PEOPLE IN POLYAMOROUS RELATIONSHIPS DON'T GET JEALOUS
Not entirely true, we just tend to be better at dealing with it! The three principles of polyamory are communication, communication, and communication. Talking about jealousy and tackling it head-on means that when the green-eyed monster does rear its ugly head, you are better prepared to deal with it and talk about it with your partners. Polyamorous people also refer to a concept known as compersion, which is basically the opposite of jealousy, and refers to the warm, happy feeling you get when you see your partner with someone else.
MORE OFTEN THAN NOT, THERE'S ALWAYS ONE PARTNER WHO SECRETLY WISHES THINGS WERE MORE EXCLUSIVE
Clear communication clears up a lot of that. It could happen, but the same issue can also occur in monogamous couples, where one (or even both!) halves could want to open up the relationship. Once you’ve started exploring the world of polyamory you find yourself being introduced to loads of different things—each partner can bring creativity, different life experiences, and outlooks.

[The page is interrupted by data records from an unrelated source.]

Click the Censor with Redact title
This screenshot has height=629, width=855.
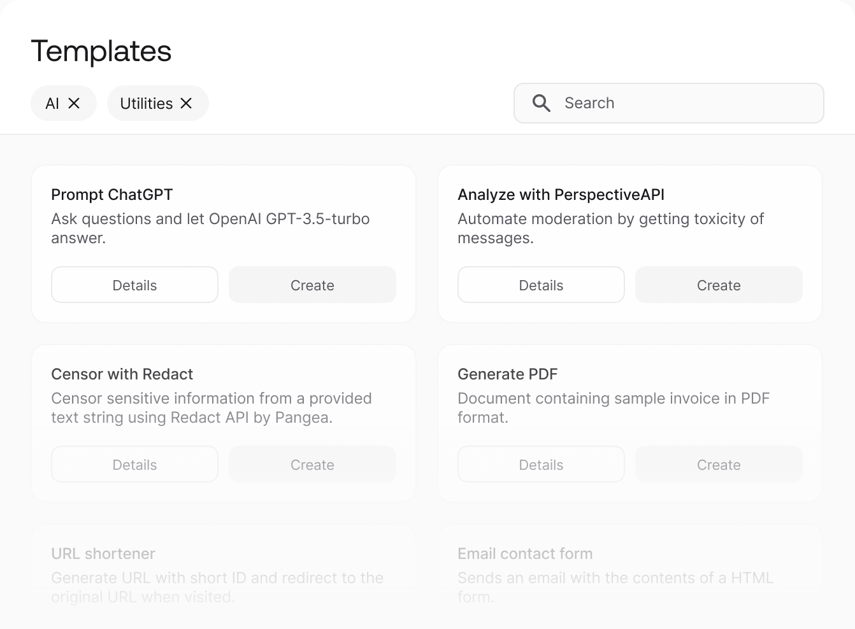pos(122,374)
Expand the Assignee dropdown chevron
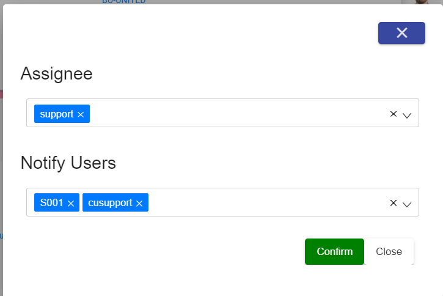The width and height of the screenshot is (443, 296). click(407, 115)
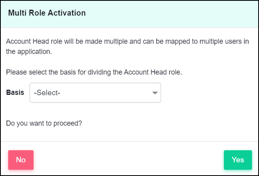Confirm activation with the green Yes button
Screen dimensions: 259x176
click(x=238, y=160)
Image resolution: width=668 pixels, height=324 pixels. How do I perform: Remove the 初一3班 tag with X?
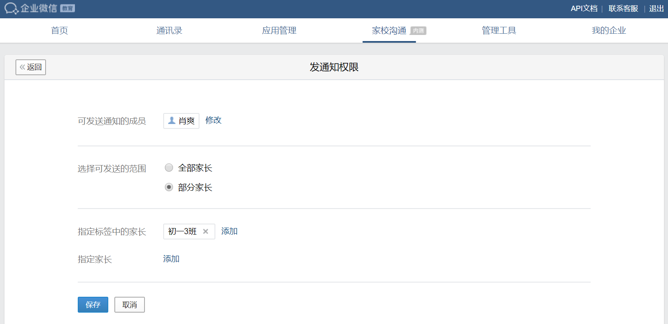(x=206, y=231)
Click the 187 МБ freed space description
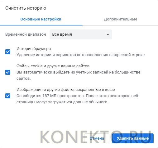Viewport: 158px width, 148px height. (78, 99)
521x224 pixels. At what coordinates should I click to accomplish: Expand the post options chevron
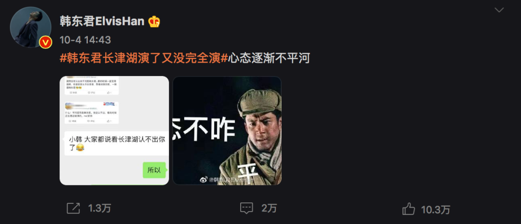click(x=499, y=10)
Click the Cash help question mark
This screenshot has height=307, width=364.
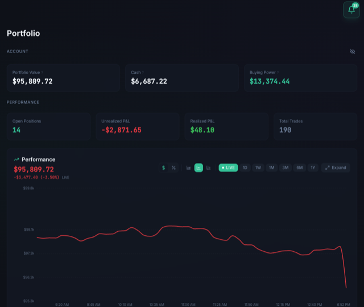click(x=143, y=72)
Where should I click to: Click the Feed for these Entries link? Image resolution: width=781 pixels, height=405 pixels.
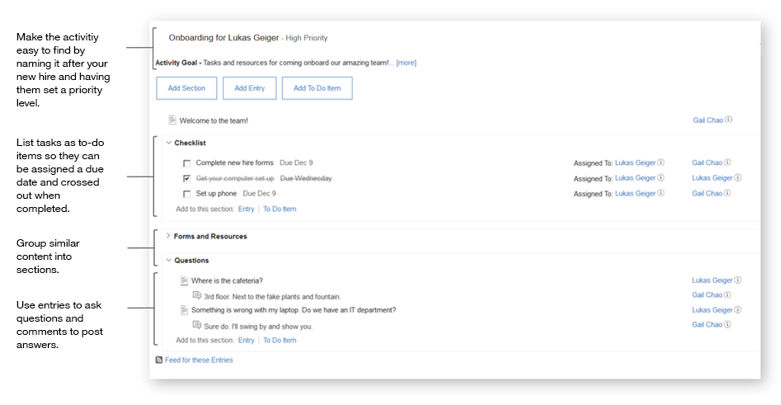[x=199, y=360]
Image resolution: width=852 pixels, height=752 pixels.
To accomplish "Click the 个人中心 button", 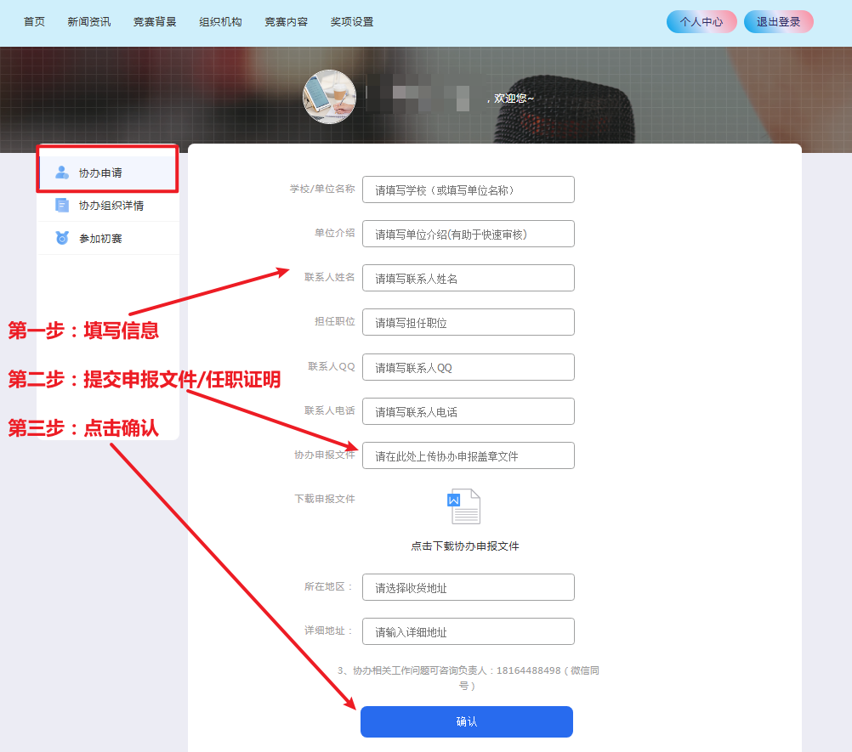I will tap(701, 22).
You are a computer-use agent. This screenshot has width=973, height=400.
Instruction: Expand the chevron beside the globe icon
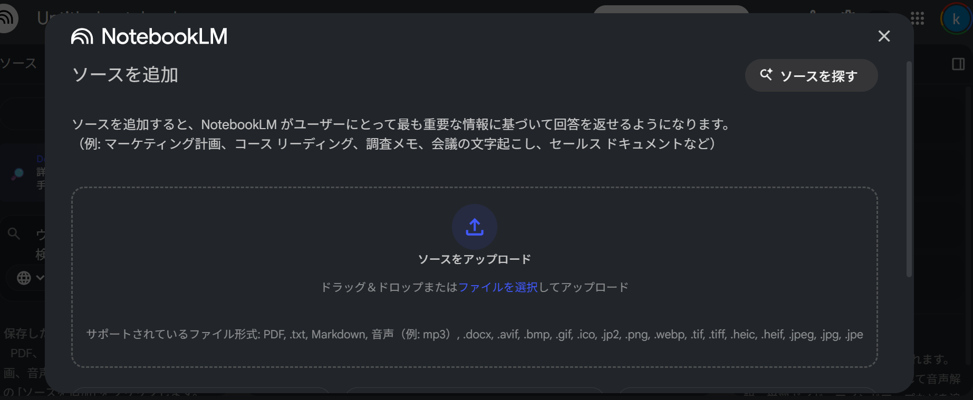pyautogui.click(x=40, y=277)
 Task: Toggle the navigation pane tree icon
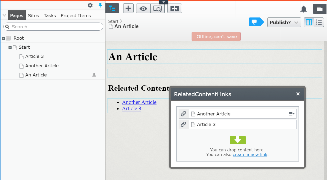click(112, 8)
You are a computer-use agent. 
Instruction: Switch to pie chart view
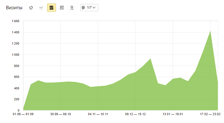tap(31, 8)
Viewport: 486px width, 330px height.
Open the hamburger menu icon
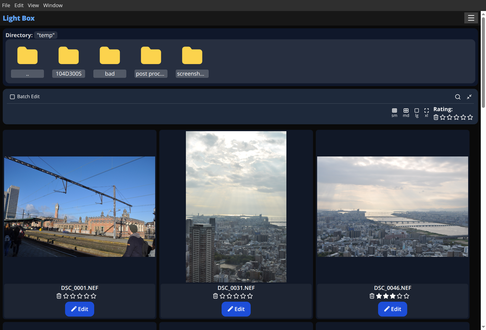pyautogui.click(x=471, y=18)
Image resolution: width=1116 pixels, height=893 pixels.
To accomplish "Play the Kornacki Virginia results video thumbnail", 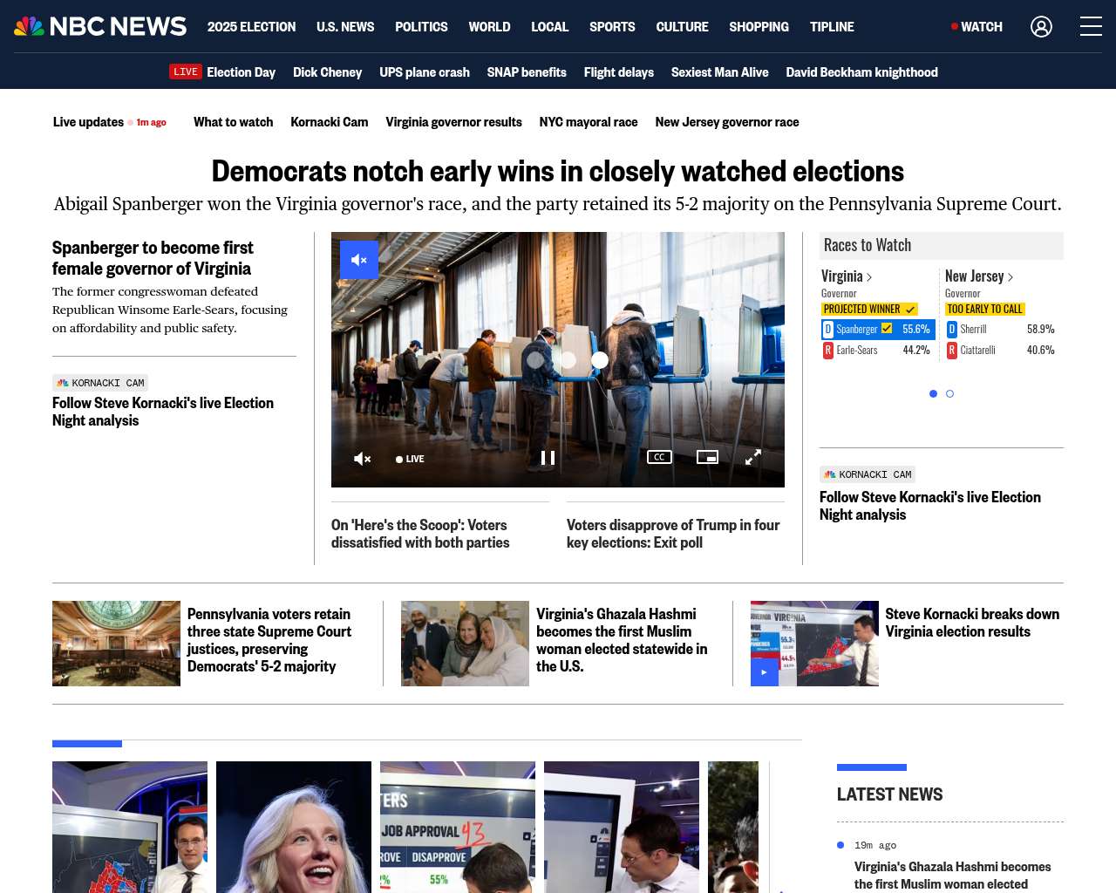I will [765, 672].
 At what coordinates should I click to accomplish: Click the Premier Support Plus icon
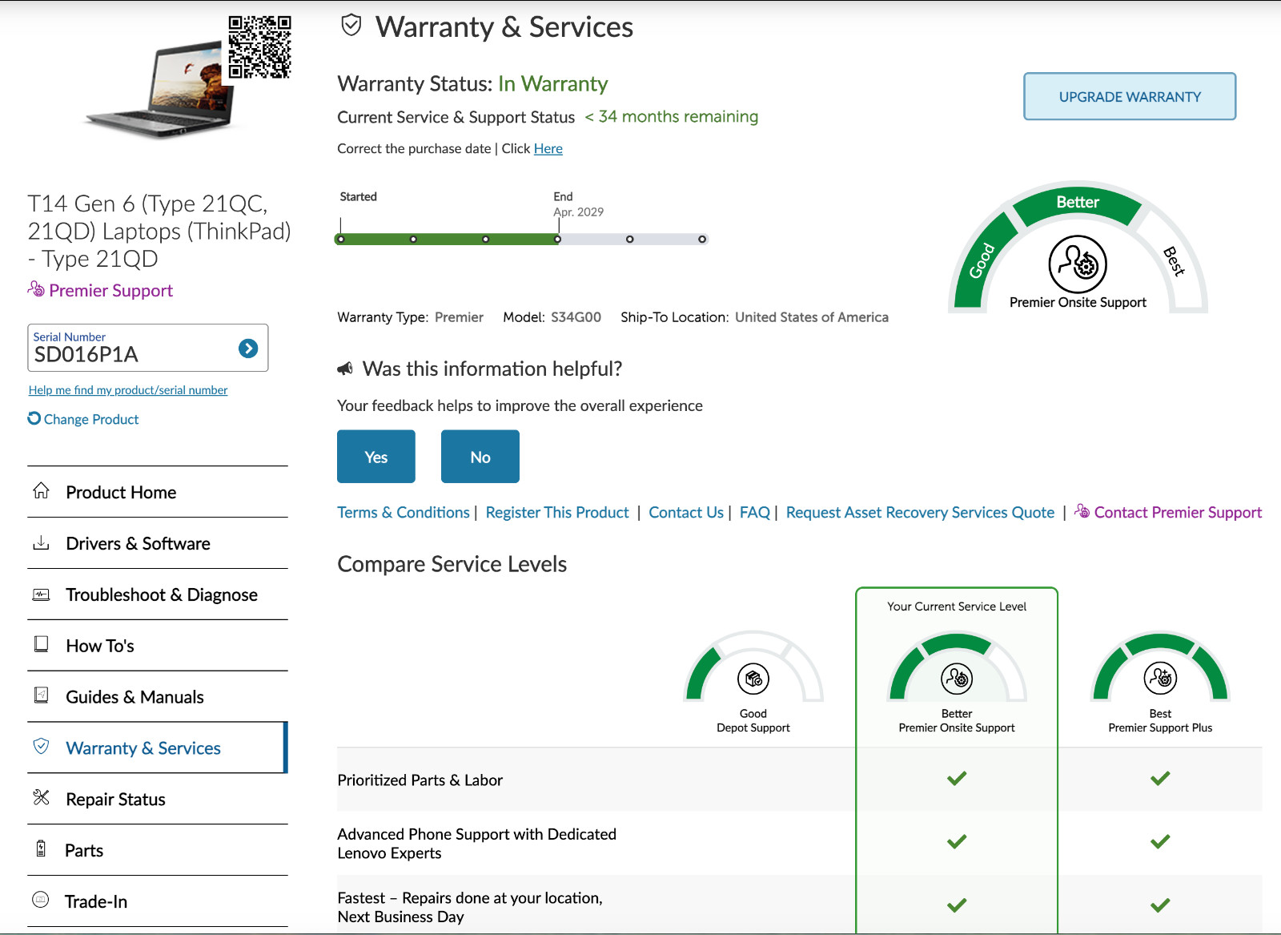coord(1160,679)
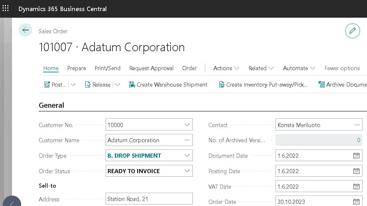Screen dimensions: 367x206
Task: Show Fewer options in action bar
Action: (x=342, y=68)
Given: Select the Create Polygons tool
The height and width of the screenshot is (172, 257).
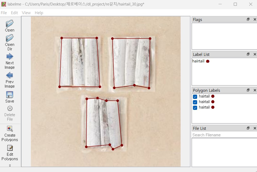Looking at the screenshot, I should click(10, 128).
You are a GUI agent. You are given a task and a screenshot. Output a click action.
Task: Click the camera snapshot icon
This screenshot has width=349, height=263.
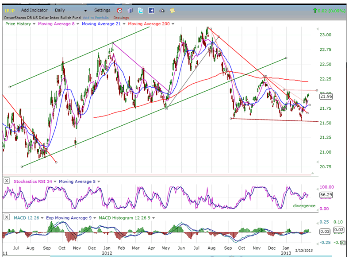pos(162,10)
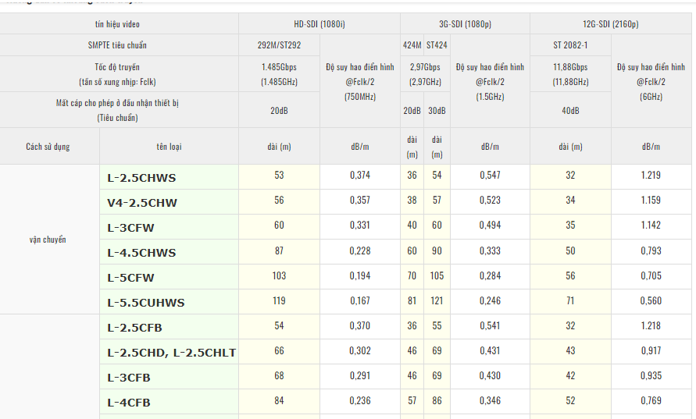Select the "vận chuyển" category cell
The image size is (696, 419).
(48, 240)
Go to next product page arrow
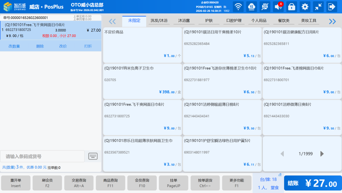Image resolution: width=342 pixels, height=193 pixels. point(322,154)
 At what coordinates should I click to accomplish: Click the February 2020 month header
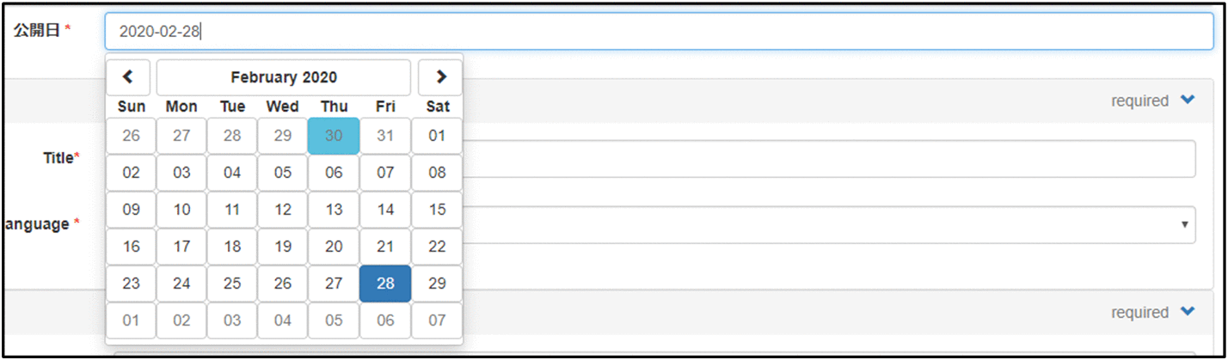point(284,77)
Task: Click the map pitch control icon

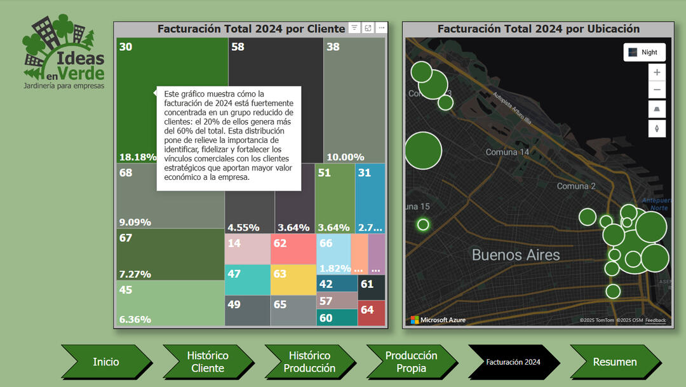Action: tap(657, 109)
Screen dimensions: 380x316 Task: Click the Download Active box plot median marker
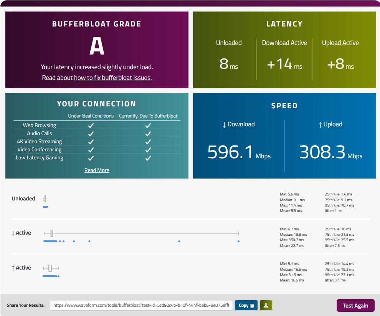pyautogui.click(x=51, y=233)
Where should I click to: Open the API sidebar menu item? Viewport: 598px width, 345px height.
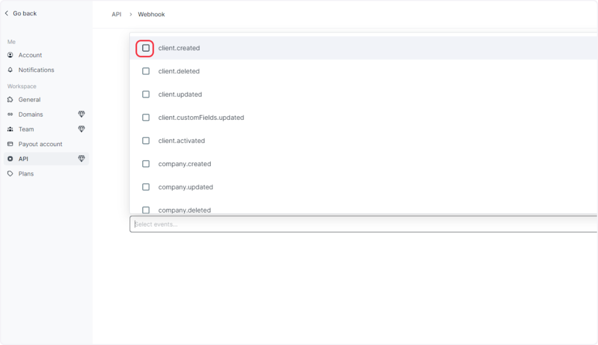[x=23, y=159]
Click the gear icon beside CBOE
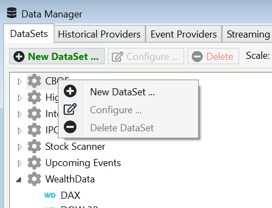 [x=34, y=81]
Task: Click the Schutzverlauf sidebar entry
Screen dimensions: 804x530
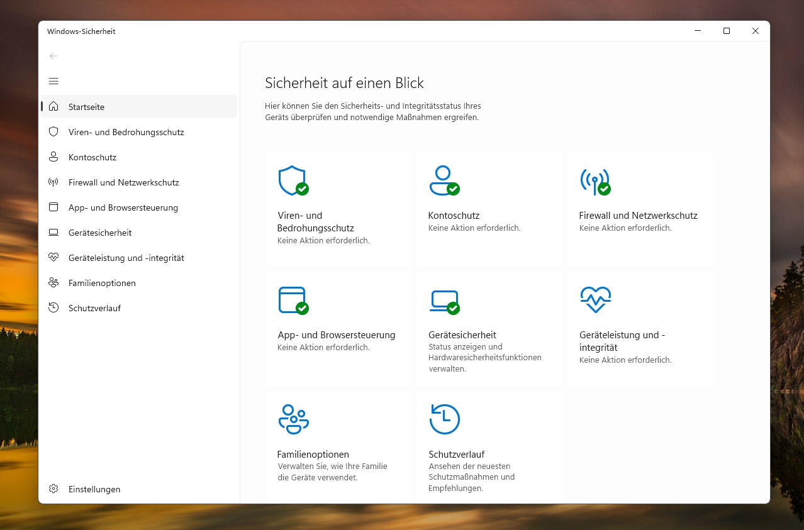Action: coord(94,308)
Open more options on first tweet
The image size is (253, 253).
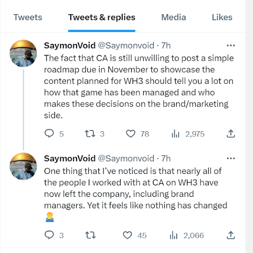tap(230, 45)
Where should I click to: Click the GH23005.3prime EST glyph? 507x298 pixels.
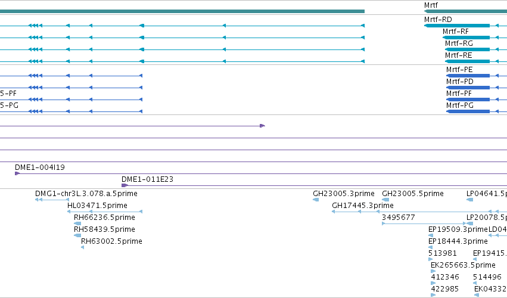point(316,200)
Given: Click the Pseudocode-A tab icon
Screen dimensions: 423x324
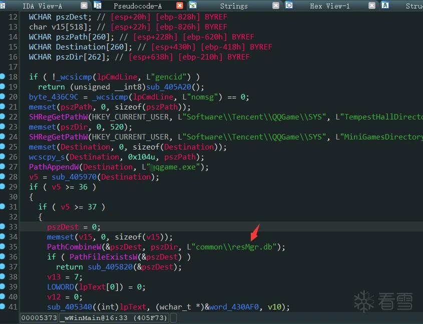Looking at the screenshot, I should (98, 5).
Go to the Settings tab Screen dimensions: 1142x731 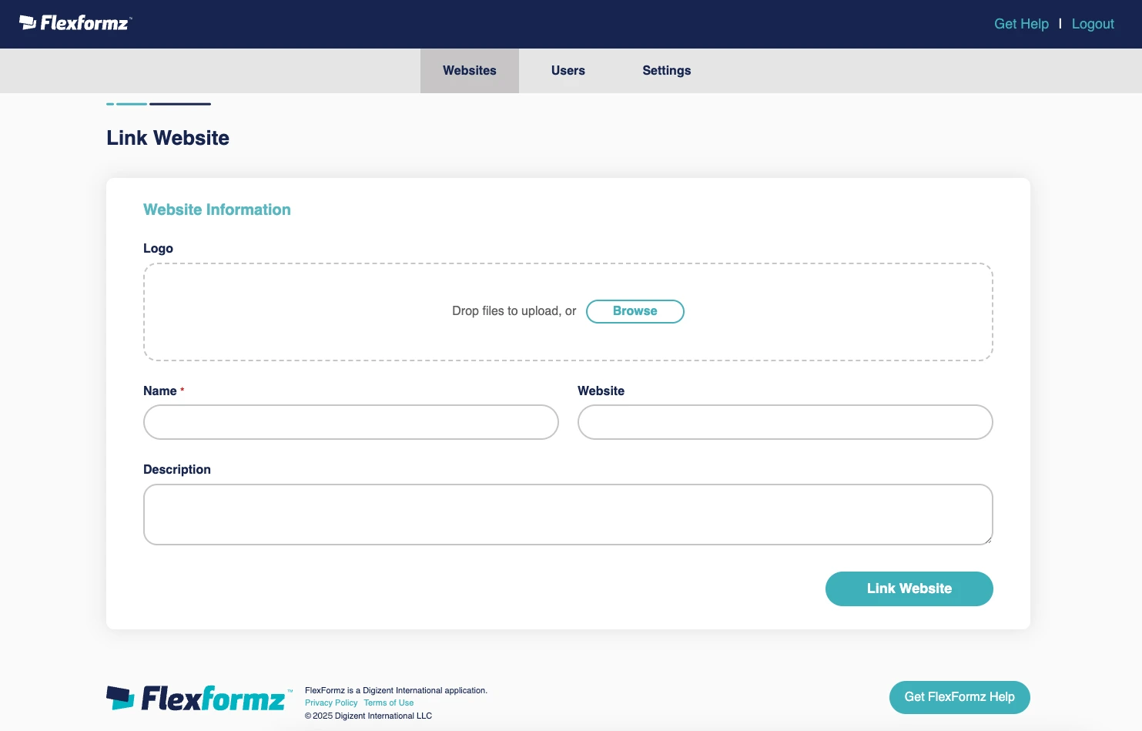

POLYAMORY IS JUST A FAD MOVEMENT, DOMINATED BY WHITE, MIDDLE-CLASS PEOPLE
Polyamory does get talked about a lot in white middle-class literature, but it extends way beyond that. I know and interact with plenty of people who are outside this bubble. It crosses over into so many other areas. For example, it’s always been big in kink, and queer communities—and none of these are exclusively white or middle class in any way.
IT'S NOT POSSIBLE TO HAVE A HAPPY, HEALTHY FAMILY, WITH CHILDREN, IN A POLYAMOROUS HOUSEHOLD. IT'S TOO CONFUSING
Kids are incredible and adaptable. It can be exhausting raising a child, but having a larger family with more parents means that kids can have more people to spend time with. Not only do they get more role models, but they also get exposed to a wider variety of hobbies, interests, and life experiences.
Cultural messaging from Hollywood movies reinforces the idea of finding a “soulmate” that completes you. But expecting one person to be everything to you is unrealistic, and creates unnecessary pressures. Hopefully, when society becomes more accepting of alternative sexualities, polyamory won’t be seen as something exotic and strange, but as a normal and valid way to live—and raise children. But we’re not there yet.